Interrupt performance on linux kernel with RT patches - should be better?

I have bumped into a bit inconsistent IRQ/ISR performance on Freescales imx.233 running linux kernel (3.8.13) with CONFIG_PREEMPT_RT patches.
I am little bit surprised why this processor (ARM9, 454mhz) is unable to keep up even with 74kHz IRQ requests.. ?
In my kernel config I have set following flags:
CONFIG_TINY_PREEMPT_RCU=y
CONFIG_PREEMPT_RCU=y
CONFIG_PREEMPT=y
CONFIG_PREEMPT_RT_BASE=y
CONFIG_HAVE_PREEMPT_LAZY=y
CONFIG_PREEMPT_LAZY=y
CONFIG_PREEMPT_RT_FULL=y
CONFIG_PREEMPT_COUNT=y
CONFIG_DEBUG_PREEMPT=y
On the system there is basically nothing running (created by buildroot), and I set PWM to generate a pulse of 74kHz, that serves as interrupt.
Then in the ISR, I just trigger another GPIO output pin, and check the output.

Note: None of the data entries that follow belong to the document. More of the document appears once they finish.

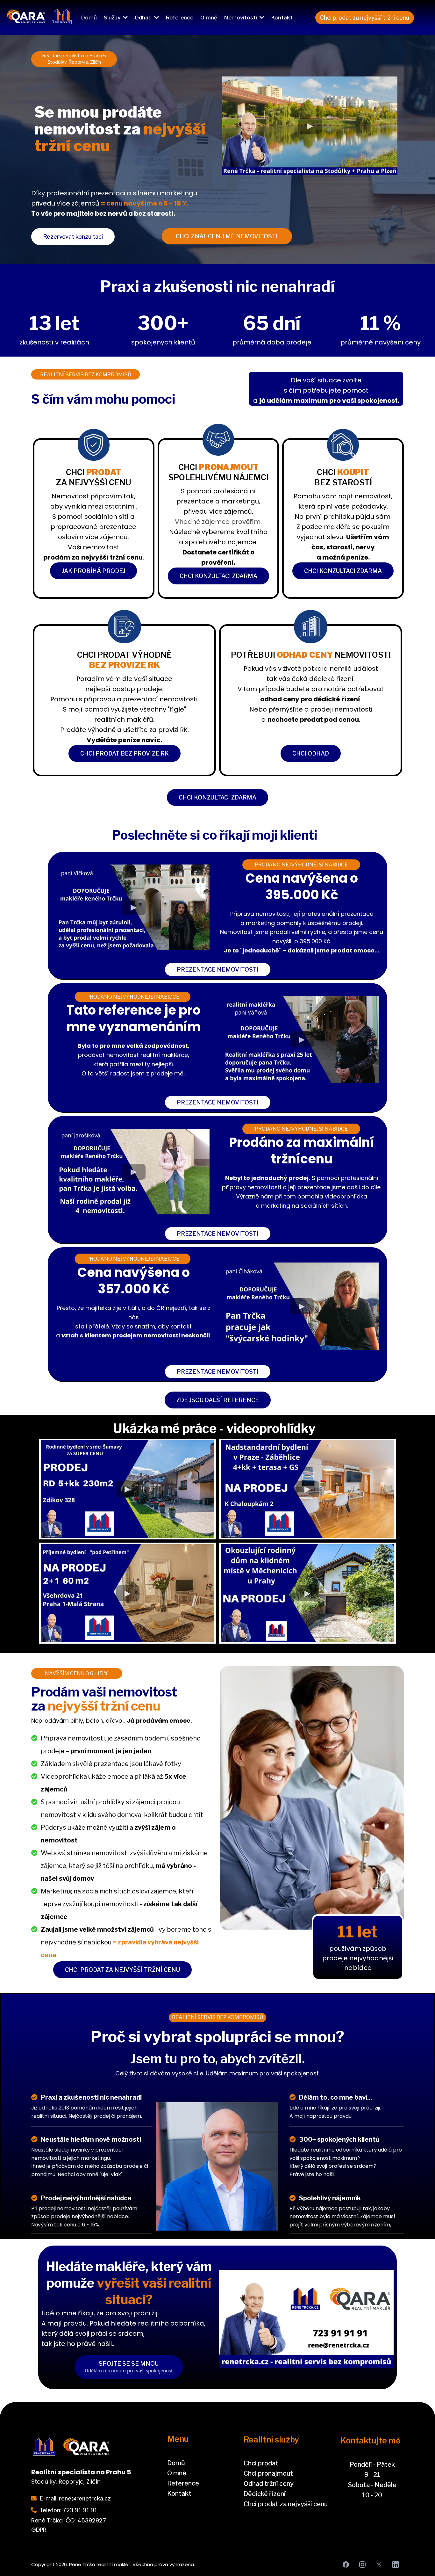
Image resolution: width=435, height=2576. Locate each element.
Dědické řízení (265, 2494)
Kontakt (179, 2493)
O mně (176, 2473)
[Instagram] (362, 2564)
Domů (176, 2463)
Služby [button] (113, 17)
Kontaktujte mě (370, 2440)
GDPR (38, 2530)
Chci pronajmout (268, 2473)
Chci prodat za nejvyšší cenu (286, 2504)
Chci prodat (261, 2463)
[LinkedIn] (395, 2564)
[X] (379, 2564)
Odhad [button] (144, 17)
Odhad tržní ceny (269, 2483)
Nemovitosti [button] (241, 17)
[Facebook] (346, 2564)
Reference (183, 2483)
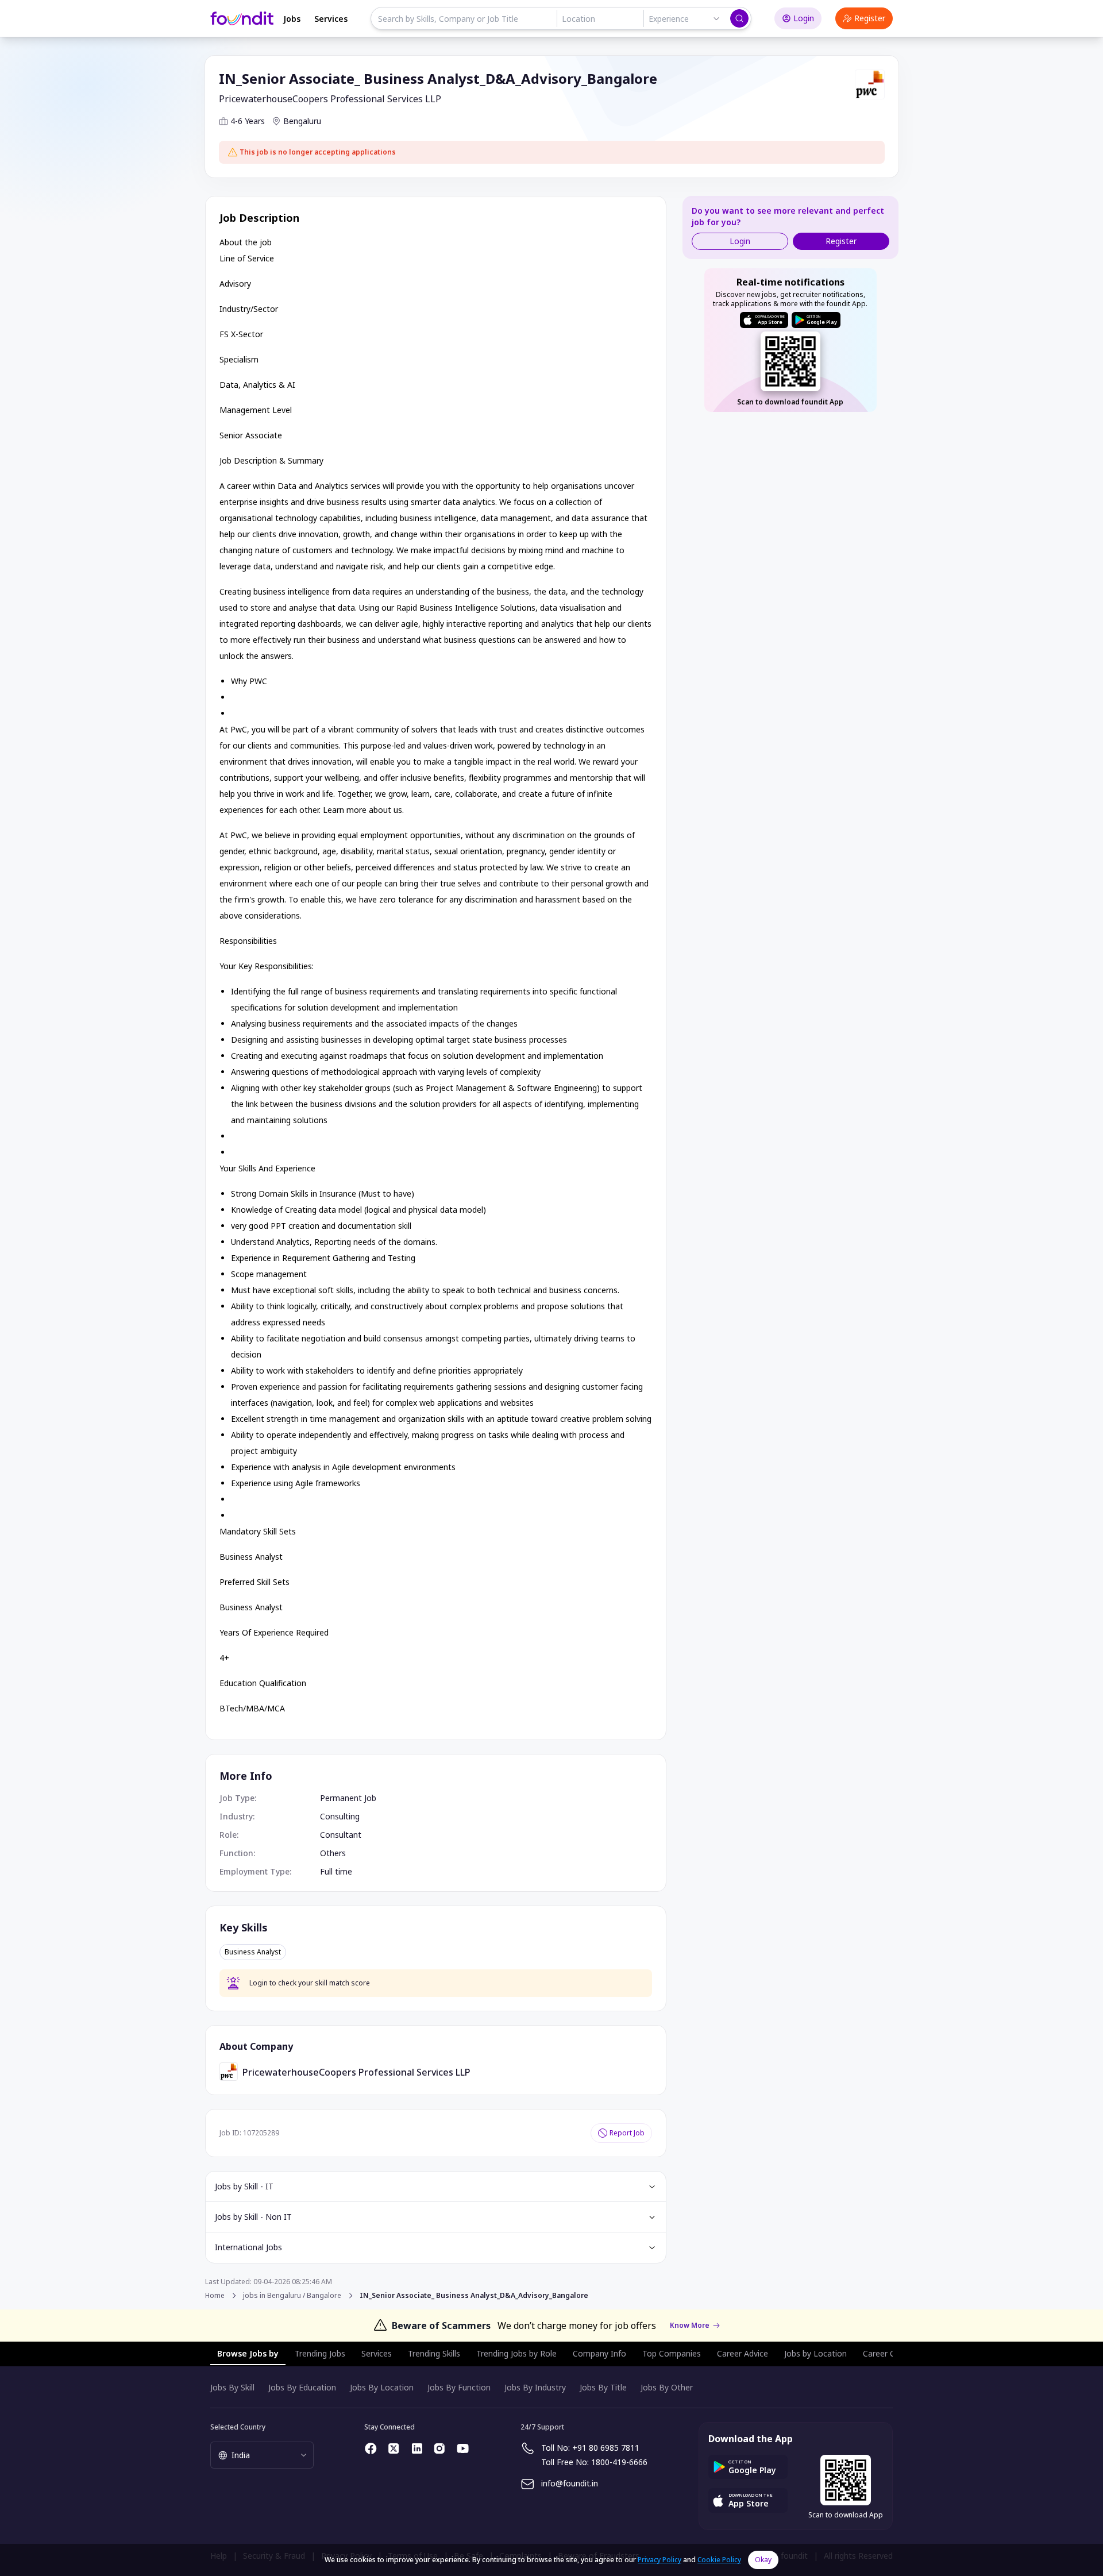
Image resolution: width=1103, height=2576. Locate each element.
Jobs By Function (459, 2387)
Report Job (627, 2133)
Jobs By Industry (535, 2387)
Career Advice (742, 2353)
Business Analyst (253, 1952)
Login (803, 18)
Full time (336, 1871)
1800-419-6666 (619, 2462)
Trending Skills (434, 2353)
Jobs (291, 18)
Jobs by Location (815, 2353)
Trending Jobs (320, 2353)
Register (869, 18)
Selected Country (237, 2427)
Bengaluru (302, 120)
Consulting (340, 1816)
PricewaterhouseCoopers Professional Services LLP (330, 98)
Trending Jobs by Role (516, 2353)
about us (385, 809)
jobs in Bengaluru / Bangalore (292, 2295)
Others (333, 1853)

What I find is that sometimes I miss an interrupt -
You can see the missed interrupt here:
And also the the triggering of output pin seems to be a bit inconsistent, the output pin is triggered usually within "5% window", that might still be acceptable. But I worry, that when I start implementing data transfer logic, instead of just triggering the pin, I might run into further problems...
My simple driver code looks like this:
#needed includes
uint16_t INPUT_IRQ = 39;
uint16_t OUTPUT_GPIO = 38;
struct test_device *device;
//Prototypes
void irqtest_exit(void);
int irqtest_init(void);
void free_device(void);
//Default functions
module_init(irqtest_init);
module_exit(irqtest_exit);
//triggering flag
uint16_t pulse = 0x1;
irqreturn_t irq_handle_function(int irq, void *device_id)
{
pulse = !pulse;
gpio_set_value(OUTPUT_GPIO, pulse);
return IRQ_HANDLED;
}
struct test_device {
int huuhaa;
};
void free_device() {
if (device)
kfree(device);
}
int irqtest_init(void) {
int result = 0;
device = kmalloc(sizeof *device, GFP_KERNEL);
device->huuhaa = 10;
printk("IRB/irqtest_init: Inserting IRQ module\n");
printk("IRB/irqtest_init: Requesting GPIO (%d)\n", INPUT_IRQ);
result = gpio_request_one(INPUT_IRQ, GPIOF_IN, "PWM input");
if (result != 0) {
free_device();
printk("IRB/irqtest_init: Failed to set GPIO (%d) as input.. exiting\n", INPUT_IRQ);
return -EINVAL;
}
result = gpio_request_one(OUTPUT_GPIO, GPIOF_OUT_INIT_LOW , "IR OUTPUT");
if (result != 0) {
free_device();
printk("IRB/irqtest_init: Failed to set GPIO (%d) as output.. exiting\n", OUTPUT_GPIO);
return -EINVAL;
}
//Set our desired interrupt line as input
result = gpio_direction_input(INPUT_IRQ);
if (result != 0) {
printk("IRB/irqtest_init: Failed to set IRQ as input.. exiting\n");
free_device();
return -EINVAL;
}
//Set flags for our interrupt, guessing here..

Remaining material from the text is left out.